*Text excerpt*.
■ ■ ■ ■ ■

The relationship ring 310 outside search rings 303 and 304 contains words describing the semantic relationships of the resulting terms to the original term. In the exploded detail included in
Because the terms themselves are derived from document clusters, the system exposes language (search terms) and therefore also areas of the search engine or database that the user would not ordinarily uncover. The coloring, including mixture, hue, and saturation of these terms, enables a subliminal, intuitive navigation to new and expanded search terms that in turn enable finding the desired results in the underlying search engine or database.
It is possible to map these term relationships to sounds in addition to or instead of colors. For a blind person or for telephone retrieval (including cell phones), as well as tv program guides, the sound and tone of a background music added or of the voice speaking each search term can correspond to the term's relationship to the central term. And, since there are so few relationships, the telephone keypad could be mapped to the corresponding navigation paths—2 could correspond to broader; 4 corresponds to synonyms; 6 is for related terms; 8 is for narrower. The other numbers are similarly a mixture of the types of relationship. So 1 would be both broader and synonymous; 3 would be both broader and related; 7 could be both narrower and synonymous, and 9 is both related and narrower. Color saturation, hue, and exact color mixture would correspond to corresponding aspects of the voice reading the term.

■ ■ ■ ■ ■

*Extracted data*.
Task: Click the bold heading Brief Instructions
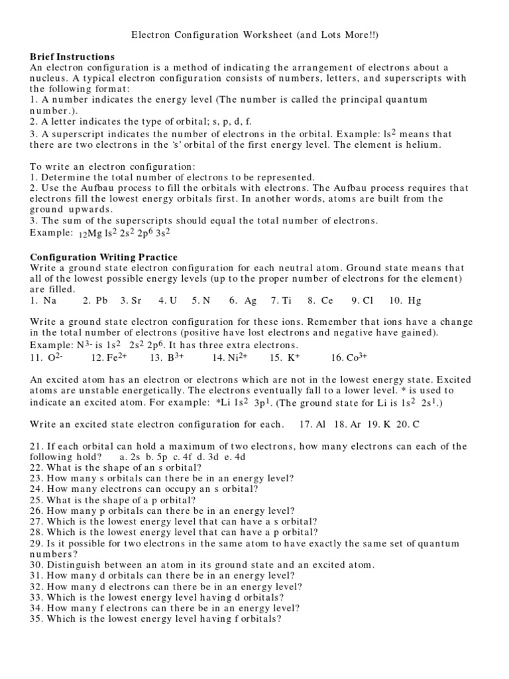[72, 57]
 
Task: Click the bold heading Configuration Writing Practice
[103, 257]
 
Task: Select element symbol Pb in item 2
[101, 300]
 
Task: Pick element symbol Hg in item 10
[414, 300]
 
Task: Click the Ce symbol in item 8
[327, 300]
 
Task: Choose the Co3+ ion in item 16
[354, 357]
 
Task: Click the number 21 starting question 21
[36, 447]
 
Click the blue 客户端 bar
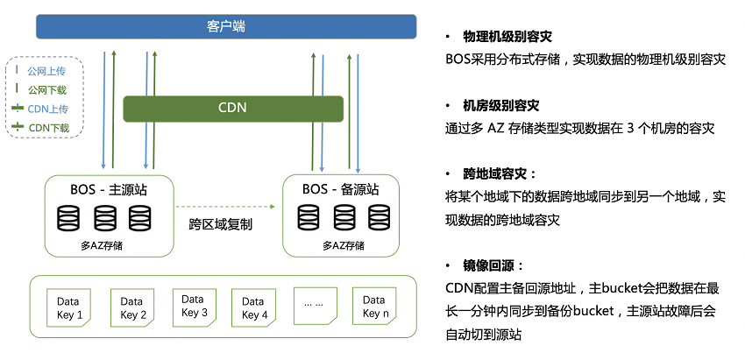pyautogui.click(x=226, y=26)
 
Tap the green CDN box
pyautogui.click(x=233, y=109)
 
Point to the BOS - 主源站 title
pyautogui.click(x=109, y=189)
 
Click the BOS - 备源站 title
pyautogui.click(x=341, y=189)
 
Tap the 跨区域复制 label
pyautogui.click(x=221, y=224)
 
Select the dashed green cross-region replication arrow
pyautogui.click(x=225, y=207)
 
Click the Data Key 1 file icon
pyautogui.click(x=68, y=307)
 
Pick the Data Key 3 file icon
pyautogui.click(x=195, y=307)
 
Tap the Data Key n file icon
pyautogui.click(x=374, y=307)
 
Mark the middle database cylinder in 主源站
pyautogui.click(x=105, y=218)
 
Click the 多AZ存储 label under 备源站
pyautogui.click(x=344, y=245)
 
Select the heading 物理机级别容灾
pyautogui.click(x=507, y=37)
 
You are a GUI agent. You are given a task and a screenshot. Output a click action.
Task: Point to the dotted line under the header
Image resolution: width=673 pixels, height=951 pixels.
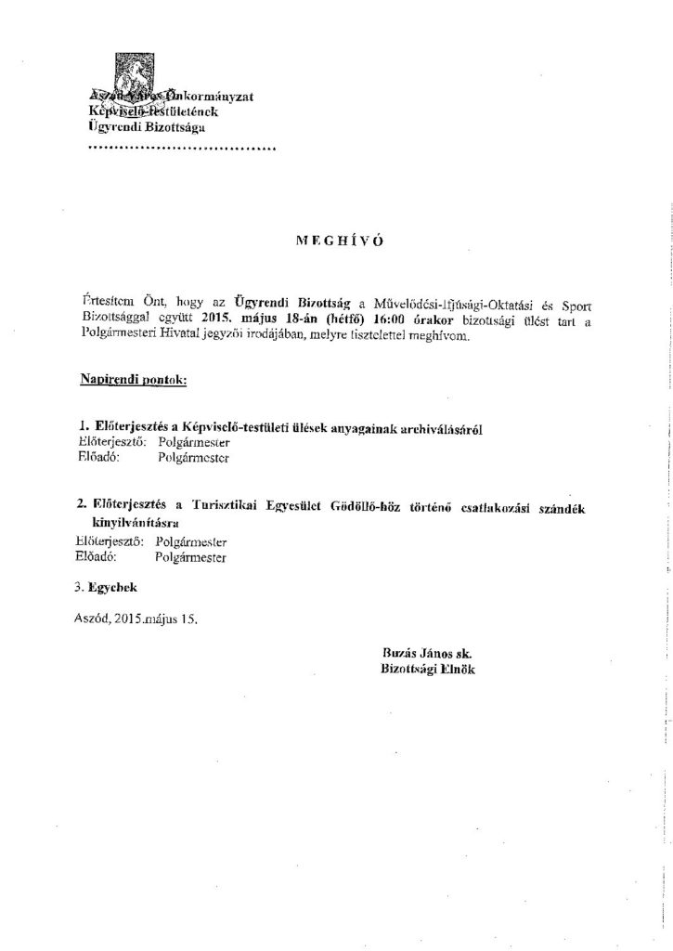(x=181, y=149)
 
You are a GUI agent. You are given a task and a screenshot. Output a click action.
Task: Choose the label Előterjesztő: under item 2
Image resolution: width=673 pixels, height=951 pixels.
(x=109, y=541)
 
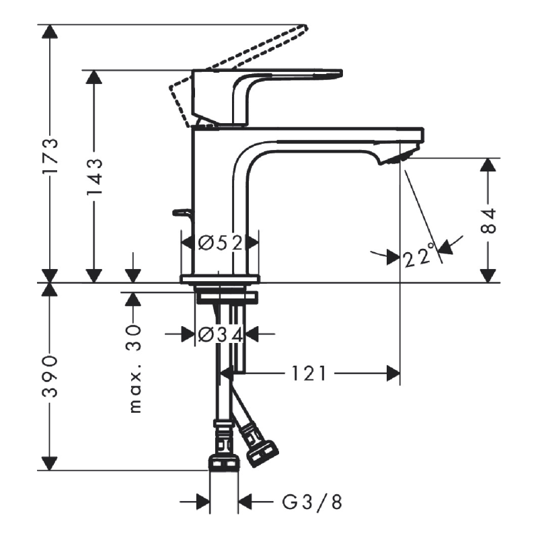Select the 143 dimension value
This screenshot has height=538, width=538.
93,176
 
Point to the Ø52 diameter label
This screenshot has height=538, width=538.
221,242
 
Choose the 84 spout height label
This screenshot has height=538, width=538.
490,221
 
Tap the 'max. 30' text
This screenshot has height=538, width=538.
134,367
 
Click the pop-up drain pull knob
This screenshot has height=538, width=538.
180,213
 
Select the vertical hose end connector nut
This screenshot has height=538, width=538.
224,461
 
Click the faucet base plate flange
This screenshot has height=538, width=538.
220,278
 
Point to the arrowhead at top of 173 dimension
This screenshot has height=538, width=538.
49,32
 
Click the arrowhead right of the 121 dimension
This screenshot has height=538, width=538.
393,373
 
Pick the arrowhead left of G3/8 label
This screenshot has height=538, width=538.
202,502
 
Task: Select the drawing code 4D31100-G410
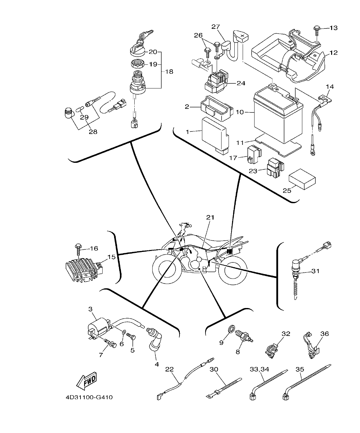pyautogui.click(x=89, y=398)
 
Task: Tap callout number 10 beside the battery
pyautogui.click(x=240, y=112)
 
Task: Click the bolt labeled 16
pyautogui.click(x=79, y=248)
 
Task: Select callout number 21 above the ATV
pyautogui.click(x=210, y=218)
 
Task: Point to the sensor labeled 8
pyautogui.click(x=244, y=337)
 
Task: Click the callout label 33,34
pyautogui.click(x=259, y=369)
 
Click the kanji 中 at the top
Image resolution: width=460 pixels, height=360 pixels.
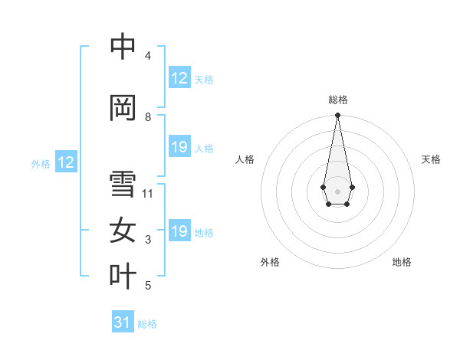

■ ■ ■ ■ ■

*Tasks to complete*.
(1) Answer these questions using the text on search-term relationships:
(a) What do the words in relationship ring 310 describe?
(b) From what are the terms themselves derived?
(c) Which telephone keypad number corresponds to narrower terms?
(2) Carry on the text on search-term relationships, beginning after its final sentence.

*Answers to the tasks*.
(1)
(a) The semantic relationships of the resulting terms to the original term.
(b) Document clusters.
(c) 8.

(2)
The term relationships are derived from clusters of documents within the back-end search systems, not from a “pure” linguistic definition of the words and phrases composing the search terms. The search terms may appear to have widely varying linguistic meaning in a pure natural language sense; semantic document similarities of groups of documents that are similar to the top matches of the original search terms are used to derive terms that discriminate a different group of documents. The terms displayed in the surrounding rings discriminate these new groups (clusters) of documents, which would otherwise not be included as the result of searches from the original vocabulary of the search terms or as related to the documents the original terms retrieve.
These clusters can be automatically derived.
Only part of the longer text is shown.